§ Provided records
┄┄┄┄┄┄
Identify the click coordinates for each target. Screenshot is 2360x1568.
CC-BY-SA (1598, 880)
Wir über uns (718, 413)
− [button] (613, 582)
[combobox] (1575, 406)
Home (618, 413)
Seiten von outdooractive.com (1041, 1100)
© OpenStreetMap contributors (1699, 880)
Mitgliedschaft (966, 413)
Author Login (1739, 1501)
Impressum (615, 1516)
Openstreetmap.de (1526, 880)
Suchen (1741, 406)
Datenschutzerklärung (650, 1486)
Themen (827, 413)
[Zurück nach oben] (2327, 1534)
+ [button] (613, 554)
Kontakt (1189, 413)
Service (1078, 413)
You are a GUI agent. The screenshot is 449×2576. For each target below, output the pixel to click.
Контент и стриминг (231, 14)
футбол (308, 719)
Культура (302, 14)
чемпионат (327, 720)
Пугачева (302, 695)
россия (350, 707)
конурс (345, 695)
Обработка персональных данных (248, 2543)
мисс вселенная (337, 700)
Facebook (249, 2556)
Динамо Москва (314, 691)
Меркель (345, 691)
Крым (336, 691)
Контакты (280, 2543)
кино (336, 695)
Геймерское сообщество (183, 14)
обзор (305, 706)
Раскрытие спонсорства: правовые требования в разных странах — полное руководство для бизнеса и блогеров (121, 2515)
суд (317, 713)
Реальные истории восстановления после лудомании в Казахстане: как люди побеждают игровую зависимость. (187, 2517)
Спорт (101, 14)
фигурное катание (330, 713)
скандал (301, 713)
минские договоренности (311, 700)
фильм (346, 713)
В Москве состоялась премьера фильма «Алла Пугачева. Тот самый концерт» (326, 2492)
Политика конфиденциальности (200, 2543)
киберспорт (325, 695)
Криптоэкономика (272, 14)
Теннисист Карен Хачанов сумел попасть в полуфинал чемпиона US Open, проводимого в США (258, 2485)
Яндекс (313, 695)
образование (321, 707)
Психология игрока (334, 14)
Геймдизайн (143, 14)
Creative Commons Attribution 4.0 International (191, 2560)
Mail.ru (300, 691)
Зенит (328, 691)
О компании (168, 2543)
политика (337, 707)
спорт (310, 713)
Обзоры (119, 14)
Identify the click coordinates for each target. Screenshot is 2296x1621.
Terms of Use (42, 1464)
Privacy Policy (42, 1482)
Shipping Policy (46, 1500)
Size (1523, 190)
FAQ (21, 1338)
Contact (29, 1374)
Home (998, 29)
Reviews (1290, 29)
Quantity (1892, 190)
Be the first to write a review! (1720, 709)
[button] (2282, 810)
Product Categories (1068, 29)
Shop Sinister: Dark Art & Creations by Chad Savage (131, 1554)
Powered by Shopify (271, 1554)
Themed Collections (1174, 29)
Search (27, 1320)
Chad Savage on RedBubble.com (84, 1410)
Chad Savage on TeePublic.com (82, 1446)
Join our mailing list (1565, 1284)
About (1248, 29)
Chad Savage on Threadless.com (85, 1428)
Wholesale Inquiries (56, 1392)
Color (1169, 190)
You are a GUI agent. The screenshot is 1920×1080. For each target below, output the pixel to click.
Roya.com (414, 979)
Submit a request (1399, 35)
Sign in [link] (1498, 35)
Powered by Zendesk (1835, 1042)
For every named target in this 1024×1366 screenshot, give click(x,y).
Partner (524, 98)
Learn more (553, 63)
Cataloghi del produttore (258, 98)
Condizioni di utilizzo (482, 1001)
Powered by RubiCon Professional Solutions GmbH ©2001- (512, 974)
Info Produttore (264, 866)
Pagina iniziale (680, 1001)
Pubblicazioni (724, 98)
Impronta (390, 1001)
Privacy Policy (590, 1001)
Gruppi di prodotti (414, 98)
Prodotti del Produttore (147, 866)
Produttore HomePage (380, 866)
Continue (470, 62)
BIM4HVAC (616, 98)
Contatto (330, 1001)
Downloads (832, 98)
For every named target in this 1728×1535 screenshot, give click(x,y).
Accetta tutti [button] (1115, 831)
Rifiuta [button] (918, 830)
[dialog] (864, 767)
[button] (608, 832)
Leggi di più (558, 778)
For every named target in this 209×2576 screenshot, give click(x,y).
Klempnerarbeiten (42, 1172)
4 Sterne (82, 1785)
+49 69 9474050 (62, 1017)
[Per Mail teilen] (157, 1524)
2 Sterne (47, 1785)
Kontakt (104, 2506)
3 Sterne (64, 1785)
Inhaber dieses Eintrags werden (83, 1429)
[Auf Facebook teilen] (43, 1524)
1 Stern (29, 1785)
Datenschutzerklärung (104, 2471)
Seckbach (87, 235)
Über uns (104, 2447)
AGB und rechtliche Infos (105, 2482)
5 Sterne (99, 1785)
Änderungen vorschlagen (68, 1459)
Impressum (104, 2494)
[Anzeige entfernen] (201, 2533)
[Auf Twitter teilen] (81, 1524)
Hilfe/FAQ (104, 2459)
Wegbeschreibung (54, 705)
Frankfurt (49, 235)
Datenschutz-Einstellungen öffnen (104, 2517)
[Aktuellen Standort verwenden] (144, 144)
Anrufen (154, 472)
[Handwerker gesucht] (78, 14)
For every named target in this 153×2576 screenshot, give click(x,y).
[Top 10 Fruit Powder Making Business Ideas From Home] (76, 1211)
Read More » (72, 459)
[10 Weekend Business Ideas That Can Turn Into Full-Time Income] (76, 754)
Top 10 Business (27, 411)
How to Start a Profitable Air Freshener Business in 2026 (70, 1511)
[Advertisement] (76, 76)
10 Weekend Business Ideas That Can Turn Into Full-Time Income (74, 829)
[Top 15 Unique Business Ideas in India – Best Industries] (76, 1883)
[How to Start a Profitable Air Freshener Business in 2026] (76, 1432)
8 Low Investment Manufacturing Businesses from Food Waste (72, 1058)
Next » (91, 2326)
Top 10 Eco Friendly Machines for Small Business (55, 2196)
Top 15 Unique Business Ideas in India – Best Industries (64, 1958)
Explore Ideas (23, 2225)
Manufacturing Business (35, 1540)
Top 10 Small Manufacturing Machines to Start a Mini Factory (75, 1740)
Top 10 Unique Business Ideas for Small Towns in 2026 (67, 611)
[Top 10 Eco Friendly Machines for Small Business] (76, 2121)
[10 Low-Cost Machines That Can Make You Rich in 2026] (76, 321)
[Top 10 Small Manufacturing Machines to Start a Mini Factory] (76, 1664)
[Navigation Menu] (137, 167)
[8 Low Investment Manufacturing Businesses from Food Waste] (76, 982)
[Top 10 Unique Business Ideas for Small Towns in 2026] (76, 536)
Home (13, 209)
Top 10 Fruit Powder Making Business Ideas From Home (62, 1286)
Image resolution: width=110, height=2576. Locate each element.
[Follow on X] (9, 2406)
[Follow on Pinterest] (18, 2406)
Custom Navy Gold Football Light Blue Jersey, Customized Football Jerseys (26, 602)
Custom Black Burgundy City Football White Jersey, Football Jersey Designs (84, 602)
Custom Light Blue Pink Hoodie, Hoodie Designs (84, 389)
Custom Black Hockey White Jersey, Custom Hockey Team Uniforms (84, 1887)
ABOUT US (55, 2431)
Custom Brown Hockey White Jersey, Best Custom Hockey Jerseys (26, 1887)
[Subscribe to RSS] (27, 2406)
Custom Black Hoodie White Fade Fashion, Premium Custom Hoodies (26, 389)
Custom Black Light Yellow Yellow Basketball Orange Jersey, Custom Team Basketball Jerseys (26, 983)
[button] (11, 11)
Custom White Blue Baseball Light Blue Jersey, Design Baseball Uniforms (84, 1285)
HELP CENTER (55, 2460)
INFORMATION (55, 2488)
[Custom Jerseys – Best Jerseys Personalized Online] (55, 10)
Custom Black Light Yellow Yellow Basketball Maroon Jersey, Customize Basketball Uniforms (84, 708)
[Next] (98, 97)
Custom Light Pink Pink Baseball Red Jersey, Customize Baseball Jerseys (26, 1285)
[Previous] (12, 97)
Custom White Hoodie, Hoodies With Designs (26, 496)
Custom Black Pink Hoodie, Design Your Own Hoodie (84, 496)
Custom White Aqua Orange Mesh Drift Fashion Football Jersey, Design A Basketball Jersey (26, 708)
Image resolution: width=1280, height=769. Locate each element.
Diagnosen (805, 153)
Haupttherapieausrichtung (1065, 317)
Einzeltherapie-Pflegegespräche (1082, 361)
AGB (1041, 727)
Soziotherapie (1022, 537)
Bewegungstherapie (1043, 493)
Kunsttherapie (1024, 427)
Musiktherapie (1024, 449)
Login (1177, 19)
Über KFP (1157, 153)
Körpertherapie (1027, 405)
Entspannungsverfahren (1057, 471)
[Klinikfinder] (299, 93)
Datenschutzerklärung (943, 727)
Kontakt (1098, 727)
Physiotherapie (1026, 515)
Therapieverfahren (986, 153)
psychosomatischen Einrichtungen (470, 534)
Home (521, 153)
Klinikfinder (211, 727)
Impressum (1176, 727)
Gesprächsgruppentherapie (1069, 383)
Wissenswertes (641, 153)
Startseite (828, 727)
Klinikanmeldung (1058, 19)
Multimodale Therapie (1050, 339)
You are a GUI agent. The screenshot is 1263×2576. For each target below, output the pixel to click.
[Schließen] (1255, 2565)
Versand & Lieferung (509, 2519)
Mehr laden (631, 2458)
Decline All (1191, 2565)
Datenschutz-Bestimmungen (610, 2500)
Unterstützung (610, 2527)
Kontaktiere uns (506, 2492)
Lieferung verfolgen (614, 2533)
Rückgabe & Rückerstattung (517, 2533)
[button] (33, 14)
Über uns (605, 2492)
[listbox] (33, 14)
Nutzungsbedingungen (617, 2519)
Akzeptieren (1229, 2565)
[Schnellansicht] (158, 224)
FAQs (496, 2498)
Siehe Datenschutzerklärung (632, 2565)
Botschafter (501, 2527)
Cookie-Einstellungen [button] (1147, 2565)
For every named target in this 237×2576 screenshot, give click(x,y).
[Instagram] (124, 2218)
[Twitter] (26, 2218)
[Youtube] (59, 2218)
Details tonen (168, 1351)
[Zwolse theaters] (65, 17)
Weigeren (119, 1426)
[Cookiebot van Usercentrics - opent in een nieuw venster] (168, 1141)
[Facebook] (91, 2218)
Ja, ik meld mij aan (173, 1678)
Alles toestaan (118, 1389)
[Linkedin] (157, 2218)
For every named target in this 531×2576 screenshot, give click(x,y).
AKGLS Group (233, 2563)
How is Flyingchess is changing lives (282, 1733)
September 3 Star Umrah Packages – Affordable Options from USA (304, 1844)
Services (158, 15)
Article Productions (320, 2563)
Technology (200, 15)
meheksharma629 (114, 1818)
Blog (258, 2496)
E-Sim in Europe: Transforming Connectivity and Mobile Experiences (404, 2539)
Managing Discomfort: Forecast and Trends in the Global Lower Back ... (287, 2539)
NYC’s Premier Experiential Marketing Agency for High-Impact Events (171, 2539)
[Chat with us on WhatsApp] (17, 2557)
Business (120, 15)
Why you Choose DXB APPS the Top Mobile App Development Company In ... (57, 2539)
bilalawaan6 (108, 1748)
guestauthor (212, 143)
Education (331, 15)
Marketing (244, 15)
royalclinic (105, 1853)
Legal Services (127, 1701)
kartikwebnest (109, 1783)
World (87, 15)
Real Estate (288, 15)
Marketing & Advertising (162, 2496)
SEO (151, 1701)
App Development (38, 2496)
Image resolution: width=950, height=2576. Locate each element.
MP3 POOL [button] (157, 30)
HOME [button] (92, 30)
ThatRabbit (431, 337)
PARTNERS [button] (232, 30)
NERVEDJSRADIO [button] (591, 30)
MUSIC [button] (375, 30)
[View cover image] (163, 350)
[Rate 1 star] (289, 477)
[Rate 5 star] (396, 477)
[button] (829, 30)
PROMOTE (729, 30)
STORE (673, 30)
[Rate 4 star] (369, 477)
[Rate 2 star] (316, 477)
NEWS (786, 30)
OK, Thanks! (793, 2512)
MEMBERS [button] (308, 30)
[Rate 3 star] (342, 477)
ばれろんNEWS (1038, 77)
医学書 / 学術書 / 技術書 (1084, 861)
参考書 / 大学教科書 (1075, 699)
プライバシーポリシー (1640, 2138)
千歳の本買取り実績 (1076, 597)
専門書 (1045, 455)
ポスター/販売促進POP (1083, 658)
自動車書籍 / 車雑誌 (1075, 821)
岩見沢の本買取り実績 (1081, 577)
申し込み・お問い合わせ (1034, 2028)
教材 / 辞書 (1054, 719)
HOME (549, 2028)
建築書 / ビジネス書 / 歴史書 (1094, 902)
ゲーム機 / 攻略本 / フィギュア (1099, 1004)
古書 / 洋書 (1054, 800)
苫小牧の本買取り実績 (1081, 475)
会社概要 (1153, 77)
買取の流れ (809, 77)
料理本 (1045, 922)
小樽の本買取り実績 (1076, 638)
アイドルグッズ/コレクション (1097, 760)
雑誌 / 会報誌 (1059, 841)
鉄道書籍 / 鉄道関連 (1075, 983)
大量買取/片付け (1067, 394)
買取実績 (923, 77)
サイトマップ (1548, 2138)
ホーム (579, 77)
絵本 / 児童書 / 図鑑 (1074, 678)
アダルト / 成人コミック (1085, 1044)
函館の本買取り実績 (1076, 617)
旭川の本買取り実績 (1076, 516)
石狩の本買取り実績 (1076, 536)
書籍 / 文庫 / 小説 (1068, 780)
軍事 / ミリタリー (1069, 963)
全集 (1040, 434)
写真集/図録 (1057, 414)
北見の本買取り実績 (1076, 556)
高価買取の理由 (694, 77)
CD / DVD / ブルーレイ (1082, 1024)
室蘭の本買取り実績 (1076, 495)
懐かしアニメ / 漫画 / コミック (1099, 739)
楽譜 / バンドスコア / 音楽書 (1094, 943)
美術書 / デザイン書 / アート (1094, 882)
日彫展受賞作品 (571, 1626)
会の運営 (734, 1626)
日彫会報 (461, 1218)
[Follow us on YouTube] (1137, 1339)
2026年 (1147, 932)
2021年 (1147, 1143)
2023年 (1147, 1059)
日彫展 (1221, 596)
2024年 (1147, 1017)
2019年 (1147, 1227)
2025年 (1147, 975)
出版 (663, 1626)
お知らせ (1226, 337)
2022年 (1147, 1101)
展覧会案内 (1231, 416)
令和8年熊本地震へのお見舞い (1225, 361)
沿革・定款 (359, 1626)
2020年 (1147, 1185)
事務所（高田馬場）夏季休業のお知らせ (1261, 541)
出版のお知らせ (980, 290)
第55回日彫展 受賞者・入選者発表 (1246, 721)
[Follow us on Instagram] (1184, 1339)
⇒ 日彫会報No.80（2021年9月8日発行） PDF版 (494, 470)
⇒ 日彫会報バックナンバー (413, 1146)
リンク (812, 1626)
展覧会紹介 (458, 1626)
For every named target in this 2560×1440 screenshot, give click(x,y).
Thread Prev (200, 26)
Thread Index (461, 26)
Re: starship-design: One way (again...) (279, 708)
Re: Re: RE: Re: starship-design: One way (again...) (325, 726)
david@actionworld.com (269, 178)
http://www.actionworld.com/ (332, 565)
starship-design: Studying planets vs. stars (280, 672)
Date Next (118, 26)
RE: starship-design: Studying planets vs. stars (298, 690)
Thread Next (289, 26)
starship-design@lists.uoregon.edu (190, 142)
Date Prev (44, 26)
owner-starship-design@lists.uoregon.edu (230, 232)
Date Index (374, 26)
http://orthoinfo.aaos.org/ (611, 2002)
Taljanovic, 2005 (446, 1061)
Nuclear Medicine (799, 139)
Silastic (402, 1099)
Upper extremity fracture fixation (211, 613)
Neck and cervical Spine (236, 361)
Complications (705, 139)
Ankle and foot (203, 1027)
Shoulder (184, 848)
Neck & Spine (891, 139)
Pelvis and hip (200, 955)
┄┄┄┄┄┄
§ Work instructions
The entries above hold a line with "Custom Light Pink" and a later line with "Körpertherapie (1027, 405)". Write out exactly those lines and all lines between, nothing more.

§ Task result
Custom Light Pink Pink Baseball Red Jersey, Customize Baseball Jerseys (26, 1285)
[Previous] (12, 97)
Custom White Hoodie, Hoodies With Designs (26, 496)
Custom Black Pink Hoodie, Design Your Own Hoodie (84, 496)
Custom White Aqua Orange Mesh Drift Fashion Football Jersey, Design A Basketball Jersey (26, 708)
Image resolution: width=1280, height=769. Locate each element.
Diagnosen (805, 153)
Haupttherapieausrichtung (1065, 317)
Einzeltherapie-Pflegegespräche (1082, 361)
AGB (1041, 727)
Soziotherapie (1022, 537)
Bewegungstherapie (1043, 493)
Kunsttherapie (1024, 427)
Musiktherapie (1024, 449)
Login (1177, 19)
Über KFP (1157, 153)
Körpertherapie (1027, 405)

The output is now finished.